Keywords

1 Introduction

The spread of prosumers in smart grids has forced companies to offer sustainable energy services using bidirectional flows [1, 2]. Currently, prosumers consume their own energy, but when production is not enough, they demand it from the utilities. In contrast, when they produce a surplus, they inject it into the public grid to get an economic incentive in return [3]. According to several investigations, optimizing energy management is one of the most essential factors in the use of renewable systems [1, 4]. Efficient consumption benefits prosumers in reducing bills or even fully covering their energy needs; however, it is necessary to guide them in the transition to this process [3]. Fortunately, the interaction with technological applications (e.g. recommender systems, customer service portals) has demonstrated positive results by helping prosumers reduce energy costs in the long term [5,6,7].

On the other hand, utilities are responsible for collecting consumption data from smart meters at different intervals (e.g. hourly, daily). Analysis of this data combined with additional variables (e.g. weather and energy prices) [8, 9] can help them identify consumption patterns. Currently, there are several applications that allow the utilities to forecast energy demand and supply. Usually, these applications consider different factors such as weather conditions, socio-economic data and energy load profiles (e.g. BDEW standard load profiles).Footnote 1 Some of these applications are currently used mostly at the level of (larger) network operators or by large utilities for better short-term management of supply and demand.

Using forecasting applications involves complex machine learning processes usually based on black-box processes [10] that can be challenging to follow by users with non-technical knowledge in the area [11]. The internal functioning cannot be easily interpreted in terms of understanding how the forecasting process results obtained were actually produced. Knowing input and output data, but not being able to understand the procedure performed to calculate the forecasting can be a concerning situation, especially for small municipal utilities who are often not used to using sophisticated modeling and simulation approaches.

□ □ □ □ □ □ □

▶ [WHAT IS ASKED]: Extend the introduction on energy forecasting for prosumers and utilities, starting right after its final sentence about small municipal utilities.

□ □ □ □ □ □ □

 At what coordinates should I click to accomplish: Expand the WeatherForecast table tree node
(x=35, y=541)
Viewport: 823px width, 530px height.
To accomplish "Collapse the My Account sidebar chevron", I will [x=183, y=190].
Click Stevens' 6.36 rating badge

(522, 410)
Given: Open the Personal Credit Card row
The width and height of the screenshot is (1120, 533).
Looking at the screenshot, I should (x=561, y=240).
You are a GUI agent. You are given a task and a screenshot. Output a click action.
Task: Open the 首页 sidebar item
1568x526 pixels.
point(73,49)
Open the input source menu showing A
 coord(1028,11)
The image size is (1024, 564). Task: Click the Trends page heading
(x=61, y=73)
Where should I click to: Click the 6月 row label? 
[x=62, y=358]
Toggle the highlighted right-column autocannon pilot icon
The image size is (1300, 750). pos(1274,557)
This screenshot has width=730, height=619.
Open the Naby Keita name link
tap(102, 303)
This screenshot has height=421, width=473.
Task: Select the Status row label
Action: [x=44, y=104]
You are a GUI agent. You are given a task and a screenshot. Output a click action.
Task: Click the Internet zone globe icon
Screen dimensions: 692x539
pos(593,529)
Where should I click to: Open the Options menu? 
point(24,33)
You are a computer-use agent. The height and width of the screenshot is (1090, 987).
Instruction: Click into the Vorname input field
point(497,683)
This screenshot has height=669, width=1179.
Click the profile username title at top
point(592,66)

□ □ □ □ □ □ □

▶ [REPLY TO THE TASK]:
In order to provide an explainable forecast process (avoiding the black-box procedure), we propose to provide a method for heuristic day-ahead forecasting based on direct interaction with a visual analytics system. The idea is to model and implement analytics procedures that allow the utility analyst to inspect and compare historical data with respect to the available attributes characterizing the day ahead (e.g. weather conditions, month, day of the week and related factors) in order to identify consumption patterns that could likely correspond to the expected situation on the next day. This process could combine both manual as well as semi-automatic analysis (with the system suggesting similar days and periods based on criteria defined by the analyst). Supporting this exploratory process with appropriate interactive visualizations can aid the manual analysis to support the sense-making of the information presented and to allow the analyst to determine day-ahead forecasting in a heuristic and explainable manner.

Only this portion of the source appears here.